• **Objectif**: Rédigez la suite de l'article sur le job dating organisé par l'académie de Versailles pour recruter des professeurs contractuels, en partant de sa dernière phrase.

• **Texte fourni**:
Job dating : une bonne solution pour pallier le manque de professeurs ?

📋  Le contexte  📋

La rectrice de l’académie de Versailles, Charline Avenel, a lancé fin mai une grande opération afin de recruter 2035 contractuels, dont 700 professeurs de primaire et 600 en collège et lycée, qui manquent encore pour la rentrée de septembre.

Du 30 mai au 2 juin,  le rectorat a organisé des journée de recrutement avec Pôle emploi et l’Association pour l’emploi des cadres (APEC). Au programme de ces 4 jours, des  « job dating ». Des entretiens de 30 minutes avec des inspecteurs de l’Education nationale et des conseillers pédagogiques suivis d’échanges avec des contractuels déjà en poste. Selon l’académie, ce format a été choisi afin d’accélérer et de rendre plus efficace la procédure de recrutement.

Pour les candidats, un seul prérequis : avoir un bac +3 minimum. Les profils des potentiels futurs enseignants sont donc variés. Les « sélectionnés » enseigneront dès la rentrée, après avoir reçu une semaine de formation. Ils seront recrutés en tant que contractuels avec des contrats d’un an. Ces « contractuels » ont un statut un peu particulier qui pourrait s’apparenter à un CDD dans le secteur privé. Les contractuels pallient le manque de professeurs titulaires pour quelques mois ou une année scolaire entière, et leur contrat peut être renouvelé si les besoins persistent.

Le rectorat publié les niveaux de rémunération  : 2 022 à 2 327 € bruts mensuels, selon le niveau de diplôme, en enseignement général, et 1820 à et 2903 € bruts mensuels selon le niveau de diplôme et d’expérience pour l’enseignement technique et professionnel. Des primes sont prévues dans certains cas précis (enseignement en réseau d’éducation prioritaire, etc.).

 

Partout en France, les effectifs manquent. D’année en année, le nombre de professeurs du premier et du second degré diminue. Les causes seraient multiples. L’une d’entre elles serait la réforme du concours de professeur, entrée en vigueur cette année. Désormais, les étudiants qui souhaitent devenir professeur des écoles ou enseignant dans le second degré ne peuvent se présenter au concours qu’à la fin de leur master 2 – c’était auparavant en fin de master 1.

Mais d’autres y voient un phénomène plus ancien. L’année dernière, un rapport sénatorial pointait ainsi le manque d’attractivité du métier d’enseignant, de plus en plus pénible, mal considéré et faiblement rémunéré – en dessous de la moyenne européenne.

Quelles que soient les raisons réelles, le constat est clair : l’Education nationale manque de professeurs. Cette année, seulement 484 candidats ont été admissibles pour les oraux sur 1430 postes à pourvoir à Versailles.

• **Données brutes**:
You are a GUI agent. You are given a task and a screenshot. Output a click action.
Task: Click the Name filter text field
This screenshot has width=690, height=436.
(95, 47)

--

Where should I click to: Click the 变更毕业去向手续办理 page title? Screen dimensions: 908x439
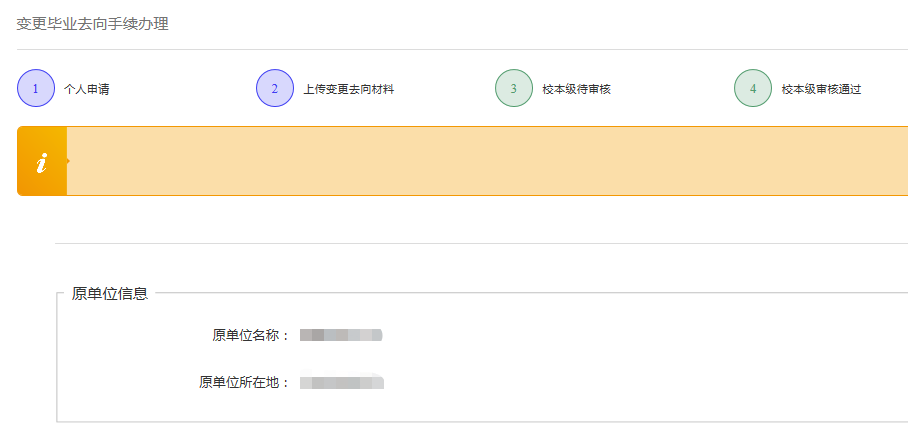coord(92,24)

• **Bonne réponse**:
Cette initiative avait été testée dans les académies de Toulouse et Poitiers et suscitait déjà la polémique. Mais c’est l’ampleur de l’opération qui a suscité autant de réactions. Car la méthode est loin de faire l’unanimité parmi les syndicats de professeurs. Quand les titulaires ont besoin d’un bac+5 pour devenir enseignant (niveau master), ce n’est pas le cas pour les contractuels, qui peuvent postuler à un niveau inférieur.

« On a 18 semaines de stage répartis durant les deux années de Masters, ce qui permet de découvrir l’enseignement, de consolider les connaissances disciplinaires. Là, on recrute en 30 minutes en regardant rapidement le CV, dont certains démissionneront car ils sont lancés sans formation dans le grand bain de l’enseignement« , pointe du doigt Sophie Vénétitay, secrétaire générale du premier syndicat du second degré, le SNES FSU.

Même son de cloche du côté des fédérations de parents d’élèves : « Certains contractuels peuvent être très bien, mais certains n’ont pas forcément la pédagogie nécessaire. Et comme il y n’y a pas de solution de repli, les académies laissent la situation s’enliser. On met l’avenir de nos enfants entre les mains de gens qui ne savent pas forcément ce qu’ils font, car ils ne sont pas formés« , déplore Laurent Zameczkowski, vice-président national de la Peep, fédération d’associations de parents d’élèves.

L’Education nationale rappelle que ces entretiens ne sont qu’une étape préliminaire. « Tout ne se joue pas dans le temps du recrutement, l’entretien est la première étape avant la mise en place d’un dispositif d’accompagnement et de formation tout au long de l’année » défend Jérôme Bourne Branchu, directeur académique de l’Essonne.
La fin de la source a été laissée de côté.